Au début d'avril nouxs étions au repos à Champenoux, l'officer payeur est venu régler le prêt des officers et des sous-officiers et il en profite pour me demander de ne pas m'éloigner ayant quelque chose d'important à me communiquer.

     Il voulait que je fasse seller mon cheval et que je vienne avec lui à Réméréville où étaiot installé le bureau de Colonel et son État-Major - c'était pour que je vienne voir la fameuse jument dont il m'avait parlé peu de temps auparavant à Hoéville. Nous faisons les quelques kilomètres et nous arrivons dans une écurie où sont installés les chevaux de marque. A côté de celui du Colonel? J'aperçois dans la pénombre de l'écurie un alezan de bonne taille. Le lieutenant fait sortir la bête, lui fait faire un trot sur le côté de la route tenue en main par l'Ordonnace du Colonel. Je ne m'explique pas tout d'bord pourquoi le Colonel qui s'est en quelque sorte affecté cette monture ne s'en sert pas. Il y a longtemps qu'un médecin major trois galons venant des Dragons, puis passé au 206e puis évacué, n'a monté cette bête.

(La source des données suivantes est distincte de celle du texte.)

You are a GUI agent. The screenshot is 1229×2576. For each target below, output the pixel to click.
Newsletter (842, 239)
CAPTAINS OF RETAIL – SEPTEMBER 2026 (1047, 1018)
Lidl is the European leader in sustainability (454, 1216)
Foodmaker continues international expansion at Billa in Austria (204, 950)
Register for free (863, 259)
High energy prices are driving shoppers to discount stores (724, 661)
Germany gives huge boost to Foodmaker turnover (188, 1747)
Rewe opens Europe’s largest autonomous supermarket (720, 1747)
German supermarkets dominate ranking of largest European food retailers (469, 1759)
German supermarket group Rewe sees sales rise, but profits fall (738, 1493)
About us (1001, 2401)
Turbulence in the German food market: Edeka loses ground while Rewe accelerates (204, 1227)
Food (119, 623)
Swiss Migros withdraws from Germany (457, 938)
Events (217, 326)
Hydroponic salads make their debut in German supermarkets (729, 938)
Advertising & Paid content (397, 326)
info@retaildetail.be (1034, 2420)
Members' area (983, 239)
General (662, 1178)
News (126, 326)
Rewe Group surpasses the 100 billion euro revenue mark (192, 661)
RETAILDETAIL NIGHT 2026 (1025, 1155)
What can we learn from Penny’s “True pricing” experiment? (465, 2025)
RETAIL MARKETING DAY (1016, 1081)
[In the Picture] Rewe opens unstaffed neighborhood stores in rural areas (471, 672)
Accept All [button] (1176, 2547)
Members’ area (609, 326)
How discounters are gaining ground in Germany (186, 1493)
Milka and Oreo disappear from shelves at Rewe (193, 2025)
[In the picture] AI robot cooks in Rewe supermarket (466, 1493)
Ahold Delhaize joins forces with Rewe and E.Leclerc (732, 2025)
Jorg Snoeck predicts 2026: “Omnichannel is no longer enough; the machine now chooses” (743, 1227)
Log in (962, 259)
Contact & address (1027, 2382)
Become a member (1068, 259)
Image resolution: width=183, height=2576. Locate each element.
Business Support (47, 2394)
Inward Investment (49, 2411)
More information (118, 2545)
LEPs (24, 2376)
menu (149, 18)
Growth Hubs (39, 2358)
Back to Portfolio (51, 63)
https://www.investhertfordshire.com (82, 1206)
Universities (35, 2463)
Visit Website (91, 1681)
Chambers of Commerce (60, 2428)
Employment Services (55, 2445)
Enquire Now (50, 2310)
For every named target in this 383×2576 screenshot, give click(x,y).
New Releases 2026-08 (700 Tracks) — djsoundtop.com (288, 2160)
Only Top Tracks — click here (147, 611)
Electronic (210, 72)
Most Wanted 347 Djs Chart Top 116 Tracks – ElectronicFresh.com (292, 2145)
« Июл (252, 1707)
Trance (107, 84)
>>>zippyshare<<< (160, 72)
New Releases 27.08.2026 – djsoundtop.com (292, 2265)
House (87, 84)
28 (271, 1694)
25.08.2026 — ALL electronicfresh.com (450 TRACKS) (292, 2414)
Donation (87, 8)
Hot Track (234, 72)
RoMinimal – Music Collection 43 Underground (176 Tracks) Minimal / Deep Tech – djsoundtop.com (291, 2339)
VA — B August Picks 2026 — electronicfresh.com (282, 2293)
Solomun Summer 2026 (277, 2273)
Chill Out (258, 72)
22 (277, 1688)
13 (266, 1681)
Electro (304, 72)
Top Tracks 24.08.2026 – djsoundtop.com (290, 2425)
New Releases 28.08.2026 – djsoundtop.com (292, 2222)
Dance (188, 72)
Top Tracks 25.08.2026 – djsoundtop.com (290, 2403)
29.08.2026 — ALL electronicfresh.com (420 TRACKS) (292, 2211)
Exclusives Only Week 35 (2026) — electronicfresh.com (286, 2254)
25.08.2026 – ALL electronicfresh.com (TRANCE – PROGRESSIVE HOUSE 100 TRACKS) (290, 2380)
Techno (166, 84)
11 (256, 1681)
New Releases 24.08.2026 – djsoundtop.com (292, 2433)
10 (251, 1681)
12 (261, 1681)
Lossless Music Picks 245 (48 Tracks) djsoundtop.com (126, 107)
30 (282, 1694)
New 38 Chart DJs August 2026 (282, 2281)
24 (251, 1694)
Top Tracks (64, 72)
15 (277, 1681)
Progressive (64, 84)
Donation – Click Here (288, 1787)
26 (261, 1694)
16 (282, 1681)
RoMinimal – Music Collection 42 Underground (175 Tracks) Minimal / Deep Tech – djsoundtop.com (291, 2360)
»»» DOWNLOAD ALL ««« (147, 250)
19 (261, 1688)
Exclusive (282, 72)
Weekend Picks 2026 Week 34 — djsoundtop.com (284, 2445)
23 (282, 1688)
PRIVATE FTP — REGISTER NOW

    Depuis le médecin major est tout a fait rayé de la liste des contrôles et sa jument est disponible. Plusieurs essais ont été faits pour la monter mais chaque fois ( heureusement) les cavaliers occasionnels mordaient la poussière. Le Colonel ne demandait pas mieux que cette bête me soit affectée jusqu'au jour où redevenue docile il pourrait la reprendre - ce qui fût convenu.

    Nous faisons une première petite promenade à titre d'essai. Le Lieutenant payeur la monte d'abord, pour ma part je monte son cheval, un animal peu sociable qui cherchait toujours à vous mordre et le nouveau médecin monte alors Loulou également à titre d'essai. Il en est enchanté. Je monte à mon tour Hydille qui est d'une douceur extrême, obéissant à la jambe mais très peureuse. Un simple papier sur la route la fait bondir dans un fossé, du linge qui sèche l'empêchera de poursuivre son chemin. Elle est réfractaire à l'éperon mais obéit au simple frôlement de ma cravache - le marché est conclu, je rentre à Champenoux avec ma nouvelle monture, le Lieutenant Godet tient à m'accompagner pendant quelques kilomètres, il est enchanté de ma voir enfin sur un vrai cheval.

    A partir de ce moment là, le Colonel ne manquait pas de me demander des nouvelles d'Hydille chaque fois qu'il me rencontrait avec toujours l'espoir de la monter à son tour.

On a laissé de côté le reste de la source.